Após 87 dias de ocupação, permeados por tentativas de acordo em reuniões semanais do movimento com Superintendência da União, Secretaria dos Direitos Humanos e com a Secretaria da Mulher do Estado de Minas Gerais (Girundi, 2017), a primeira fase da ocupação teve seu fim. A resposta do Estado foi proclamar a irregularidade da posse, taxando o ato como uma violação à propriedade pública e expedindo ordem de despejo, em 19 de abril de 2016, a ser cumprida pela Polícia Federal.

A gente teve o mandato de despejo, porque o espaço era do governo federal. Nós já estávamos recebendo inclusive mulheres em situação de violência, muitas delas deixadas pelo poder público, às vezes carro da polícia deixava mulher lá na porta da ocupação. Era algo que a gente ficava brincando né, à noite a Polícia vem para deixar uma mulher em situação de violência e durante o dia vem para querer tirar a gente do espaço. (Silvia)

Foi complicado porque os três meses que a gente ficou lá na Guaicurus, a gente ficou em mesa de negociação com o Estado e o Governo Federal.
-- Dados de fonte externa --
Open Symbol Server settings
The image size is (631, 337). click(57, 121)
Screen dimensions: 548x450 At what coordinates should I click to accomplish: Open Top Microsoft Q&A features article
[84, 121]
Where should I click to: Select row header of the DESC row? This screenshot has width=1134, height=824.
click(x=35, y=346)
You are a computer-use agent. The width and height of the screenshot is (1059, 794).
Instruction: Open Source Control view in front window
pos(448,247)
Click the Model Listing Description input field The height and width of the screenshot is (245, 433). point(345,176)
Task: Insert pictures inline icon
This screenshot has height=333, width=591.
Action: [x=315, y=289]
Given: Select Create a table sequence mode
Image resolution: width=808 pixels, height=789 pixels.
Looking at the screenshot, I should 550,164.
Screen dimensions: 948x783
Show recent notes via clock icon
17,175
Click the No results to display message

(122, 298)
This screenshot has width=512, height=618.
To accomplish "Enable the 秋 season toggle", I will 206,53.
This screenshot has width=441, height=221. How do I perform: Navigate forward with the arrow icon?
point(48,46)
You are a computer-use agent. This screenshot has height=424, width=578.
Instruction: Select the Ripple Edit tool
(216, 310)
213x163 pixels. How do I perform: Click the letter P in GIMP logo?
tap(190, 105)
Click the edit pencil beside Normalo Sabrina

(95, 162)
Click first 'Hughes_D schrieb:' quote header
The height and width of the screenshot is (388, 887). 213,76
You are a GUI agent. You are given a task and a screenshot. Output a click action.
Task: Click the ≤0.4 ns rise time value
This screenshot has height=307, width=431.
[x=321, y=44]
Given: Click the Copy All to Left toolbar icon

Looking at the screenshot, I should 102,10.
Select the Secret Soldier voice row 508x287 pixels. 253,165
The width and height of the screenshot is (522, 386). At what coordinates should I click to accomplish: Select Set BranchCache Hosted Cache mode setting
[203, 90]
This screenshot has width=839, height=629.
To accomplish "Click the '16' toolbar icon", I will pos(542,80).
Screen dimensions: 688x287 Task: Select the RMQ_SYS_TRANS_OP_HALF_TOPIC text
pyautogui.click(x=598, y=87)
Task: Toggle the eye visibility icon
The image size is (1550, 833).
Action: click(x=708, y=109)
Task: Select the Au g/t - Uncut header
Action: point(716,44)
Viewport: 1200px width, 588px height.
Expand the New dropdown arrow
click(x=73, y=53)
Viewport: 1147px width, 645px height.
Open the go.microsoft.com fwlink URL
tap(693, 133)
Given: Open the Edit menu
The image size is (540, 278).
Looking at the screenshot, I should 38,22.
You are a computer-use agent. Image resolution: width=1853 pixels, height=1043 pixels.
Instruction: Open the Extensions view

Toda hora vinha uma tentativa de reintegração de posse, então a gente começou a fazer uma discussão. Nós falamos: ó, a gente já tem mulheres aqui dentro da ocupação que buscaram por ajuda, o Estado vai revitimizar essas mulheres, que já estão frágeis, que já estão num nível de vulnerabilidade muito grande? Porque enquanto movimento a gente sempre vai resistir, a gente tem um plano, a gente tem uma estratégia de ação, mas, essas mulheres estão aqui por um outro motivo: elas precisam de auxílio. Então no meio dessa discussão abriu uma brecha para a gente ir para outro espaço (...). Aí a gente conseguiu negociar de ir para essa casa que a gente tá hoje na Rua Paraíba. (Rosa)

A partir do despejo o movimento permaneceu em diálogo com o Estado, apresentando junto aos órgãos estatais um projeto de construção da Casa de Referência onde seria prestado pelas mulheres do movimento um serviço social essencial. Resulta assim um acordo autorizando o funcionamento das atividades da Tina Martins no bairro Funcionários, na Rua Paraíba, em BH, garantindo o fornecimento de água e luz.

Desde o início, o Estado quis que nós nos tornássemos um órgão oficial. Inclusive, no começo, a proposta do Estado era que a gente fizesse voluntariamente o trabalho para eles, propuseram que a gente se tornasse um equipamento do mesmo tipo dos que já existem, e fizéssemos o trabalho da mesma forma que já tem sido feita. Só que para nós, é um trabalho falho que tem sido feito. Eles simplesmente entregaram para a gente o modelo e falaram assim “ok, vocês podem existir, se fizerem dessa forma”. Então, a gente disse que não, a gente tinha uma ideia de uma outra construção, outro projeto, que era ser uma casa de acolhimento, e que nós, o Olga Benário, faríamos esse trabalho, exigindo que o Estado cedesse no mínimo o espaço. E foi o que conseguimos com muita disputa e diálogo (...). (Alexandra)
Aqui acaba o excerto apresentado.